You're not sure how long it is that you sit there feeling miserable, but it must be a while because the sun is casting long shadows across the ground when you finally feel your shoulders stop shaking and the numbness settling back over your entire body, its monotony broken only by the murmuring aches that spread through you whenever you move. You lean over the creek, looking down at your reflection, and frown when you notice that your eyes are red and puffy and you must have been crying after all, not just wanting to cry like you usually do, and you stick your hands in the cold water and press them to your face, finding refreshment in the pleasant chill and the knowledge that the cold will help hide the blotches. You hold your hands there until you can see your own reflection without any hints of crying when you look down, and you try to fake a smile at the face that looks up at you from the water, but you don't think it believes you and you know that you don't believe it. You try a few times more to get the smile right, and then you give up because you know it's going to look just as fake no matter how many times you try, and it doesn't matter anyway because it's not like you've really got anybody to fool.

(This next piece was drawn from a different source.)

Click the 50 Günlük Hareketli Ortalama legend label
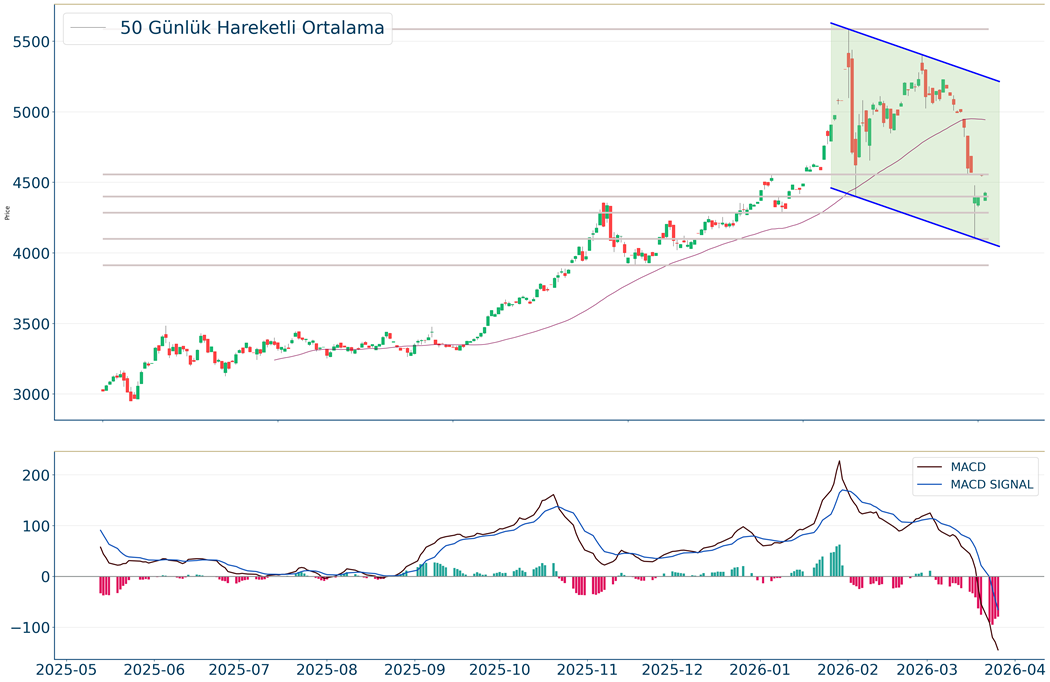The image size is (1050, 682). point(252,28)
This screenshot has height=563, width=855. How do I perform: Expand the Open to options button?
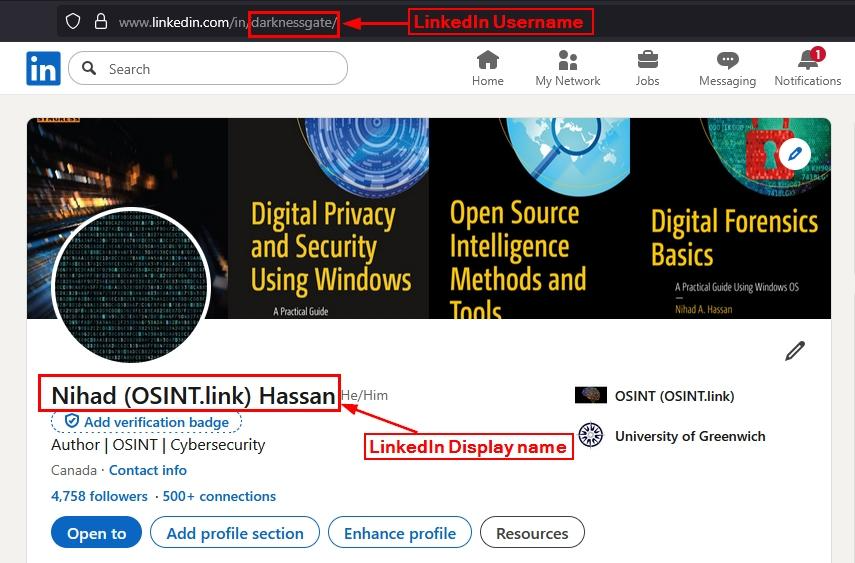96,533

You stand up, brushing your knees off from where you've been sitting so long on the grass, and you look up to the sky. If you hurry, you might still make it back before night falls and the weather gets really cold, and if you're lucky, your father will be passed out and he won't notice you and he won't try to scare you away again, and you'll have plenty of time to change into a shirt with sleeves long enough to cover up your arms and your palms. It's not really much of a hope, but it's all you have. With one last, despondent look at the face in the creek and the smile it's wearing that it doesn't feel, you nod to yourself, determined to keep going, to keep fighting until you find a way to make this mistake right as you square your shoulders or try to and you start the long walk home.